Giter VIP home page Giter VIP logo

Comments (11)

mgsnuno avatar mgsnuno commented on May 27, 2024

@hayesgb any pointers on how to debug this? Thanks

from adlfs.

hayesgb avatar hayesgb commented on May 27, 2024

Does repartitioning the dataframe before writing it resolve the problem?

Are you still seeing the issue with either 0.4.x or 0.5.0? If so, can you provide me with a small example that replicates the problem?

Something like this:

storage_options = { I don't need these }
A = np.random.randint(0, 100, size=(10000, 4))
df2 = pd.DataFrame(data=A, columns=list("ABCD"))
ddf2 = dd.from_pandas(df2, npartitions=4)
ddf2.to_csv("abfs://container/path_to_my.csv/*.csv", storage_options=storage_options)
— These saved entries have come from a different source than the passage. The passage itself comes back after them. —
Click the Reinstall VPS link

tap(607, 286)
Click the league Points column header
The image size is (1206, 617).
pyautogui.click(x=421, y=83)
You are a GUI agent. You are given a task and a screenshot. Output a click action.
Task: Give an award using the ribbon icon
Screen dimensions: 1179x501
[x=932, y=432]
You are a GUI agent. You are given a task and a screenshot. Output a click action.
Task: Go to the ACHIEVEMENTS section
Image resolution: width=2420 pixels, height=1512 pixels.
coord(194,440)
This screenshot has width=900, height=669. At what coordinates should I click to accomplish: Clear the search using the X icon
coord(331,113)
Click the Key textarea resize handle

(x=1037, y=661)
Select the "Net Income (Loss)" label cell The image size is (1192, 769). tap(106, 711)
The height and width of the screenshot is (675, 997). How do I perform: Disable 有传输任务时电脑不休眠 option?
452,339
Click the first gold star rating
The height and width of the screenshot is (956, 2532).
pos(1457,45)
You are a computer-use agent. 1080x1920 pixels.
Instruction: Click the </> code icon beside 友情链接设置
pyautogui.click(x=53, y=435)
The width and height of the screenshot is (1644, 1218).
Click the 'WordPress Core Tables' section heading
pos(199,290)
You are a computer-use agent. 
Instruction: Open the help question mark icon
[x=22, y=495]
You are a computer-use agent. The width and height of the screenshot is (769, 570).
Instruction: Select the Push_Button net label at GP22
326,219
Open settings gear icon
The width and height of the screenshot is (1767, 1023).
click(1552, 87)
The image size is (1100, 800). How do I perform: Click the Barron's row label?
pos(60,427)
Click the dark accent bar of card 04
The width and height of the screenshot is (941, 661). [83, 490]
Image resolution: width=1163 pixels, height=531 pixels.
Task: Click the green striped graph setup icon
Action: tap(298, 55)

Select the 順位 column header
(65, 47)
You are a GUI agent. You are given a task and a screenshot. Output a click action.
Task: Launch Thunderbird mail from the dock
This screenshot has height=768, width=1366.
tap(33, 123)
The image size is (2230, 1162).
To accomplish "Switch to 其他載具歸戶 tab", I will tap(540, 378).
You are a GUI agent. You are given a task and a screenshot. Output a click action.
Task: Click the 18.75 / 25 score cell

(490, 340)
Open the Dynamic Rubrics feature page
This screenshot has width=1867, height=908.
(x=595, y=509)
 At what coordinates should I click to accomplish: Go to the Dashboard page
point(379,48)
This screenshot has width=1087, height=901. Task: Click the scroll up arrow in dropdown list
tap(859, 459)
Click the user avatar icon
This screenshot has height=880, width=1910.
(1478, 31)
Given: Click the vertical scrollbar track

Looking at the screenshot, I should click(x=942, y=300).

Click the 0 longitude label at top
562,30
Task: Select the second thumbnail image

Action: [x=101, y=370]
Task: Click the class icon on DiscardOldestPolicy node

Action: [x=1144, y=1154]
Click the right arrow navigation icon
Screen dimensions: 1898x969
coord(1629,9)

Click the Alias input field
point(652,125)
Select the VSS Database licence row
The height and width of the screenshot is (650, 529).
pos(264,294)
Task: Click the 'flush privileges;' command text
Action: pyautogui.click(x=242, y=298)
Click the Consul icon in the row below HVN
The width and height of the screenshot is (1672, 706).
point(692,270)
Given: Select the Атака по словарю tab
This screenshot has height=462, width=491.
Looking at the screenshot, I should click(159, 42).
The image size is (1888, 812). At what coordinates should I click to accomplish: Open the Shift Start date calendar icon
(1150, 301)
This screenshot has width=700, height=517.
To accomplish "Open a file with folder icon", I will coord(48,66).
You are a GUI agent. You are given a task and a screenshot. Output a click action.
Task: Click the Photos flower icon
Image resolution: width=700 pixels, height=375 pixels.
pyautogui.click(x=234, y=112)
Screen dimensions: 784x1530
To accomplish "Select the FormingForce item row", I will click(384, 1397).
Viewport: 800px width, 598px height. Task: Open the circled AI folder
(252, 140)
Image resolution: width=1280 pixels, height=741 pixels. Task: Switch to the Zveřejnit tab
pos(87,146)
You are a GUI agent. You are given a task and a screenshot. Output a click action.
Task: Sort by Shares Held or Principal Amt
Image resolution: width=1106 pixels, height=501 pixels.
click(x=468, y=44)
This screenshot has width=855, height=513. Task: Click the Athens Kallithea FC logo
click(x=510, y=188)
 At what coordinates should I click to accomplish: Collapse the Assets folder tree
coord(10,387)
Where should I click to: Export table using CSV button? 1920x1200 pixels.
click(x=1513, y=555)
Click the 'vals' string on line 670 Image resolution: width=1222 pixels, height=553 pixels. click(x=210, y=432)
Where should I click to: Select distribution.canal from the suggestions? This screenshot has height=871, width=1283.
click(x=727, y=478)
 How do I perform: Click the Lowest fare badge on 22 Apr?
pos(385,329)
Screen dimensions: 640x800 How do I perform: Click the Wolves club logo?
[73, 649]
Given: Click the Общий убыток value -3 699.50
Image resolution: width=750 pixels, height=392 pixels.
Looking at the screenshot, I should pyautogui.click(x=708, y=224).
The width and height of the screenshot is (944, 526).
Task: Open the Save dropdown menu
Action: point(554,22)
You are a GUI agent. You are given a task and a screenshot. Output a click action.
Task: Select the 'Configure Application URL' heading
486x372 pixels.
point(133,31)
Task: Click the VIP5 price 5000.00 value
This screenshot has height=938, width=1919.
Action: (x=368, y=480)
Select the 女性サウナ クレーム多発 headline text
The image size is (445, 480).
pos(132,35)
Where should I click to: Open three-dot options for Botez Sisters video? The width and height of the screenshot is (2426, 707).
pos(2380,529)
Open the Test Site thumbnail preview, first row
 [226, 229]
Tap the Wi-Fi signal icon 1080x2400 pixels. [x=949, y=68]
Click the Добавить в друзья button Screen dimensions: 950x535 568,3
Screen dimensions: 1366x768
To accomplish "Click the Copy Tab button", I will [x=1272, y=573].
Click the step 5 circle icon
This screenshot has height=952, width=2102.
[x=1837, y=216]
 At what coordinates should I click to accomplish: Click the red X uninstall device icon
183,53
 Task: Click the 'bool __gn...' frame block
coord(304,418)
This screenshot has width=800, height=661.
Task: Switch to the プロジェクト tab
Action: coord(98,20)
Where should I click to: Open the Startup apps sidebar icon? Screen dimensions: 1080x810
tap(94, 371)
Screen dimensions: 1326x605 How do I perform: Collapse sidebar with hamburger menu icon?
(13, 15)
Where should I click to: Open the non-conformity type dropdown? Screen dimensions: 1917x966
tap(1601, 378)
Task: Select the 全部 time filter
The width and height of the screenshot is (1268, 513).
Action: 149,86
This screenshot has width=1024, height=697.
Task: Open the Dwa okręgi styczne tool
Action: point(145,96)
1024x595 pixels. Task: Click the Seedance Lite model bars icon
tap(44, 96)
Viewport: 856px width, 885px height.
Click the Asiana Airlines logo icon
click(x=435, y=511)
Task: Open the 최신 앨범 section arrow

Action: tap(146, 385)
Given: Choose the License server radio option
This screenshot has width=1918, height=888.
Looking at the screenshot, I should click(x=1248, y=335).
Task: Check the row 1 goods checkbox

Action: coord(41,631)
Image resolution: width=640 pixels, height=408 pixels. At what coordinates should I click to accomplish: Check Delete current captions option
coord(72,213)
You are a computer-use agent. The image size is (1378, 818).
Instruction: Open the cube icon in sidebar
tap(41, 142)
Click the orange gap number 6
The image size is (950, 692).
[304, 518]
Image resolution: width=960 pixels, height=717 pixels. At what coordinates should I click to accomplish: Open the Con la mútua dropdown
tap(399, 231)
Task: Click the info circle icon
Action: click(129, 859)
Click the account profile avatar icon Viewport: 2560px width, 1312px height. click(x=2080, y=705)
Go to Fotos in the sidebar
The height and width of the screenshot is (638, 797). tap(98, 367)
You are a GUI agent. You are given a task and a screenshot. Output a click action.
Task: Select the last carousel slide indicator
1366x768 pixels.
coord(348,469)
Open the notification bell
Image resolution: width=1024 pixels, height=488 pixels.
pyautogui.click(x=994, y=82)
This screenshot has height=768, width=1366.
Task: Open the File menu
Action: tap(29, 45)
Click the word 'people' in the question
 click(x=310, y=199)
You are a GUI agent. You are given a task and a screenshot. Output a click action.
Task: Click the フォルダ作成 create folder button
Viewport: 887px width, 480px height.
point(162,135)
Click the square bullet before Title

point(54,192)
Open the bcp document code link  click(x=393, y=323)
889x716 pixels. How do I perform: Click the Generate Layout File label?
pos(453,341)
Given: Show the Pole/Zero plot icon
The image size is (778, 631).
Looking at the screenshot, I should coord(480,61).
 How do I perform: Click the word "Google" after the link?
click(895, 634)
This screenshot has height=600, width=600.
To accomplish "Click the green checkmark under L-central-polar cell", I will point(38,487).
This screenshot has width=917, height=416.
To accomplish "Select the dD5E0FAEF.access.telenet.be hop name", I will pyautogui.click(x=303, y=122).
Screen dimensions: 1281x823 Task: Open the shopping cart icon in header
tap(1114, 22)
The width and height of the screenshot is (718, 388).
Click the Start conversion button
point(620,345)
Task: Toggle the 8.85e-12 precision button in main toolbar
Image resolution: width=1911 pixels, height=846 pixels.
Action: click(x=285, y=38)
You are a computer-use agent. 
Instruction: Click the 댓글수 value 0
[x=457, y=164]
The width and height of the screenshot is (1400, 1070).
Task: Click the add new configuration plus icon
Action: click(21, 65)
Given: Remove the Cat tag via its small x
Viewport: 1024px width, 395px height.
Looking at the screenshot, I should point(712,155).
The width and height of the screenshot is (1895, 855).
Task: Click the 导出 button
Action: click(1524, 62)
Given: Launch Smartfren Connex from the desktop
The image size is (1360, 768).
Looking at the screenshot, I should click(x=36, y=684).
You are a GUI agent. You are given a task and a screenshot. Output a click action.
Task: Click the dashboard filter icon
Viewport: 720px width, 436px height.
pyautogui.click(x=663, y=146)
What is the exact expected result of the to_csv operation?

from adlfs.

mgsnuno avatar mgsnuno commented on May 27, 2024

@hayesgb repartitioning the dataframe before, with partition_size to make sure we have evenly sized partitions and any empty, didn't fix the issue with 0.4.x.

I've tried 0.5.0 briefly, need more time to see if it's working.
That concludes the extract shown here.